>> START Dataset excerpts

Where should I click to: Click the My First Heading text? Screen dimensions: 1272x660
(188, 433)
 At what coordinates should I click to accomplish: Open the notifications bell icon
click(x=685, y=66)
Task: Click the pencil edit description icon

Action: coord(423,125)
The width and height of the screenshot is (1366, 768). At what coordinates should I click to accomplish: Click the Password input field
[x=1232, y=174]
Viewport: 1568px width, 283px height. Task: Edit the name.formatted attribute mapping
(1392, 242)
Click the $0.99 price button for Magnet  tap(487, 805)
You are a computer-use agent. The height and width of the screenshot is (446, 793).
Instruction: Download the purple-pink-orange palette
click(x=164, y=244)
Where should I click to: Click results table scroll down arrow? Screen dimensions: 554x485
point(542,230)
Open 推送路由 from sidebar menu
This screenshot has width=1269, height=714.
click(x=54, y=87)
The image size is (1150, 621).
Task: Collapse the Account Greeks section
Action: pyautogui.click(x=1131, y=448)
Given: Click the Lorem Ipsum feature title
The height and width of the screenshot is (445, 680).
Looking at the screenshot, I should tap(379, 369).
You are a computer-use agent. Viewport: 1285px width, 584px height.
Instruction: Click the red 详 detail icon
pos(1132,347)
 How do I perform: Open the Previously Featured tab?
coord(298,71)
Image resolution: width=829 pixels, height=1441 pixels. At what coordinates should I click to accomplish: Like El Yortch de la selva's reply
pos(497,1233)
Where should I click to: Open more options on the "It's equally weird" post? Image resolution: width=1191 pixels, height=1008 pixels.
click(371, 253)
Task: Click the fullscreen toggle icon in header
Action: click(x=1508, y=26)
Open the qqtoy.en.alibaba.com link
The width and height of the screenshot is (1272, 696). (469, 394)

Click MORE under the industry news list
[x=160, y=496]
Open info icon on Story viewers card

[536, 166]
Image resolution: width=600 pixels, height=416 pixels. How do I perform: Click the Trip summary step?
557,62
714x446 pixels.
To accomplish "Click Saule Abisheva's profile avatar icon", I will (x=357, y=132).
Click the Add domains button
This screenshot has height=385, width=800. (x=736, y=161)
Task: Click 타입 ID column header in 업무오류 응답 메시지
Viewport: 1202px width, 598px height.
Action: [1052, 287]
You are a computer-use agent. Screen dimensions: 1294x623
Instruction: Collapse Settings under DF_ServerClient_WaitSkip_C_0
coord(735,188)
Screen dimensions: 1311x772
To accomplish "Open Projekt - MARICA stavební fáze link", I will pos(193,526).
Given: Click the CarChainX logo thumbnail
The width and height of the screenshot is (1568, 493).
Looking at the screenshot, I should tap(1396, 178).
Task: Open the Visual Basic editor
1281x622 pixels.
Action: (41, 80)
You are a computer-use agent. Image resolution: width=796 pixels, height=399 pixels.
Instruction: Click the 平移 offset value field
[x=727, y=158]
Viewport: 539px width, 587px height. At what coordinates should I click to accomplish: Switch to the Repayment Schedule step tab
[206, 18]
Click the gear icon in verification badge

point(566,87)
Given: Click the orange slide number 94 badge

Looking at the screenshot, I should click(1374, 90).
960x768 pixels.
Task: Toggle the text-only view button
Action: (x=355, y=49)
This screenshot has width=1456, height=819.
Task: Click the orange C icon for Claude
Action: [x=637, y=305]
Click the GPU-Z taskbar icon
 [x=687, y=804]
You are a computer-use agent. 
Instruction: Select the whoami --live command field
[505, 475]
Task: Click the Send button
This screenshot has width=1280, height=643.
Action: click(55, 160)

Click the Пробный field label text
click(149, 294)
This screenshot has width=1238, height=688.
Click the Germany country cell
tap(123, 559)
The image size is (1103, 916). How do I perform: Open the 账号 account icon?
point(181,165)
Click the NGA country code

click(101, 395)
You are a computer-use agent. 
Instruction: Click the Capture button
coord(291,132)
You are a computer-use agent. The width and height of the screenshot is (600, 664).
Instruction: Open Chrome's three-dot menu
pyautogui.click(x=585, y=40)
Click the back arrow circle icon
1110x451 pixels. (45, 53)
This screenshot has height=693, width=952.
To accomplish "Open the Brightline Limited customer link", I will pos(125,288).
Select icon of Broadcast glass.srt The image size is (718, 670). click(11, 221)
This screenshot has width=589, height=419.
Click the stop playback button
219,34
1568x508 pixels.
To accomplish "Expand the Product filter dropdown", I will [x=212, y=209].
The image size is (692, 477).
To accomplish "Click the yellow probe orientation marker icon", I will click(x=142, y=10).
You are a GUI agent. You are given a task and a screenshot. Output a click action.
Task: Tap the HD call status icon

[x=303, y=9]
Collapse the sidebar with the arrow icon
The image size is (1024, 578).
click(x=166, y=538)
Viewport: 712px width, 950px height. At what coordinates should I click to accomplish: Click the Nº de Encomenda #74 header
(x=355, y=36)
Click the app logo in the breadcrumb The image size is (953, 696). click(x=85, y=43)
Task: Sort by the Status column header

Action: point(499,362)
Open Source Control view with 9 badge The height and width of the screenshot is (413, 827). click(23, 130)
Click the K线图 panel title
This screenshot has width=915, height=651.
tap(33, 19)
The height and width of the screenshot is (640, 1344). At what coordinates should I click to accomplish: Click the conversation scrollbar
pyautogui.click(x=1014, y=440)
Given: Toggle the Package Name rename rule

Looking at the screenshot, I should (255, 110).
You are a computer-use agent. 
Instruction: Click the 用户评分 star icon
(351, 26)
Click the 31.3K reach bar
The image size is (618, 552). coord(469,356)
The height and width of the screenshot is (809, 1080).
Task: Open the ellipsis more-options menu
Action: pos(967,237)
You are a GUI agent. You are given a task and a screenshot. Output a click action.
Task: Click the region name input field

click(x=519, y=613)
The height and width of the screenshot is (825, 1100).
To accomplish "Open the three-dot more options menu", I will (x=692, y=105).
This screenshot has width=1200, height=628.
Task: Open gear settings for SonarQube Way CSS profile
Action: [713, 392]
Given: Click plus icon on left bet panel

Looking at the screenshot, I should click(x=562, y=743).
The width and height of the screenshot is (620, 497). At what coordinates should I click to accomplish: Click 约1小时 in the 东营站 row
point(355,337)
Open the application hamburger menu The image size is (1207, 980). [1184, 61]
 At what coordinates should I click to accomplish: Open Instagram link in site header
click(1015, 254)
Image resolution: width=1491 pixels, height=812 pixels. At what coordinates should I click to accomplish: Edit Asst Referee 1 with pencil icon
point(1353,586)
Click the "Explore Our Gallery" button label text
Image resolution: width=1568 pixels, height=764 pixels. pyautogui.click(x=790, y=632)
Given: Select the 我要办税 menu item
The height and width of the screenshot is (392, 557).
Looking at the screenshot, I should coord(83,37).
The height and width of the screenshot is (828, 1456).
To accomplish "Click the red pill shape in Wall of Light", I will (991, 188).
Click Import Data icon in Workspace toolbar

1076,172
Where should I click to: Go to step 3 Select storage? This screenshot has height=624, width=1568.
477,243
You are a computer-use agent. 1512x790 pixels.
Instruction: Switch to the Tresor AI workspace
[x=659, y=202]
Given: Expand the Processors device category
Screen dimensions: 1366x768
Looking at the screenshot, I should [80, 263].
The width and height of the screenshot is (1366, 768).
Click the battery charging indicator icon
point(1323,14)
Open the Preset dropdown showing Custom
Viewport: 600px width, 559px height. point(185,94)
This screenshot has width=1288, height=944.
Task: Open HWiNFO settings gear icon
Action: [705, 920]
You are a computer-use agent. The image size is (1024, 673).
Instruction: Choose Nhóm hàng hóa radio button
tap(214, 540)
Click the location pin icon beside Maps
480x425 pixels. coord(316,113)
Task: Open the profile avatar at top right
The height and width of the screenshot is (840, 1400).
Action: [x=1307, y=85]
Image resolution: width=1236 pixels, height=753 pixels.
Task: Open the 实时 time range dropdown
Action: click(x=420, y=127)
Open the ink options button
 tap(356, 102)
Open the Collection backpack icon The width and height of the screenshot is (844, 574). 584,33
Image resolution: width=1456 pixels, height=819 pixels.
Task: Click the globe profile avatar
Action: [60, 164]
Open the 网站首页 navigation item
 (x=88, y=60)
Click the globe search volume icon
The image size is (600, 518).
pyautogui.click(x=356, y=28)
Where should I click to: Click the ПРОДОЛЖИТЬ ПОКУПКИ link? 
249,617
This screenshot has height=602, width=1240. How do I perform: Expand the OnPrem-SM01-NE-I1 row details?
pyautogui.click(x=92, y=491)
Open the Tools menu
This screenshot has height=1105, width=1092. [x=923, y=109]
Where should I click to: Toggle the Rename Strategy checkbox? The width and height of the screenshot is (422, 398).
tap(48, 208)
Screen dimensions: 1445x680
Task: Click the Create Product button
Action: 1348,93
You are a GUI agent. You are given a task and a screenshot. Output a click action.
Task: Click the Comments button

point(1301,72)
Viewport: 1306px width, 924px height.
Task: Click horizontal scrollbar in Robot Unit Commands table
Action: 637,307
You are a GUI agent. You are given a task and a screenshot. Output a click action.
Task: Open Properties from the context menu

>> END Dataset excerpts

Exercise details
Convert everything from the line containing "The height and width of the screenshot is (640, 1344)." down to the line containing "click(1015, 254)", with both of those lines included, into a numbered list that leaves out blank lines.

Correct output
1. The height and width of the screenshot is (640, 1344). At what coordinates should I click to accomplish: Click the conversation scrollbar
2. pyautogui.click(x=1014, y=440)
3. Given: Toggle the Package Name rename rule
4. Looking at the screenshot, I should (255, 110).
5. You are a computer-use agent. 
6. Instruction: Click the 用户评分 star icon
7. (351, 26)
8. Click the 31.3K reach bar
9. The image size is (618, 552). coord(469,356)
10. The height and width of the screenshot is (809, 1080).
11. Task: Open the ellipsis more-options menu
12. Action: pos(967,237)
13. You are a GUI agent. You are given a task and a screenshot. Output a click action.
14. Task: Click the region name input field
15. click(x=519, y=613)
16. The height and width of the screenshot is (825, 1100).
17. To accomplish "Open the three-dot more options menu", I will (x=692, y=105).
18. This screenshot has width=1200, height=628.
19. Task: Open gear settings for SonarQube Way CSS profile
20. Action: [713, 392]
21. Given: Click plus icon on left bet panel
22. Looking at the screenshot, I should click(x=562, y=743).
23. The width and height of the screenshot is (620, 497). At what coordinates should I click to accomplish: Click 约1小时 in the 东营站 row
24. point(355,337)
25. Open the application hamburger menu The image size is (1207, 980). [1184, 61]
26.  At what coordinates should I click to accomplish: Open Instagram link in site header
27. click(1015, 254)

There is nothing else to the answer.